**Problem**
Your answer must be an exact copy of the lines from the one holding "Task: Open the help question mark icon" through the last line of the entries below, with nothing added.

+++

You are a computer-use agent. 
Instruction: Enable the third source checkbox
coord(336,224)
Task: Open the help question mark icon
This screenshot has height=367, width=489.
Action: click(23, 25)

+++

**Problem solution**
Task: Open the help question mark icon
This screenshot has height=367, width=489.
Action: click(23, 25)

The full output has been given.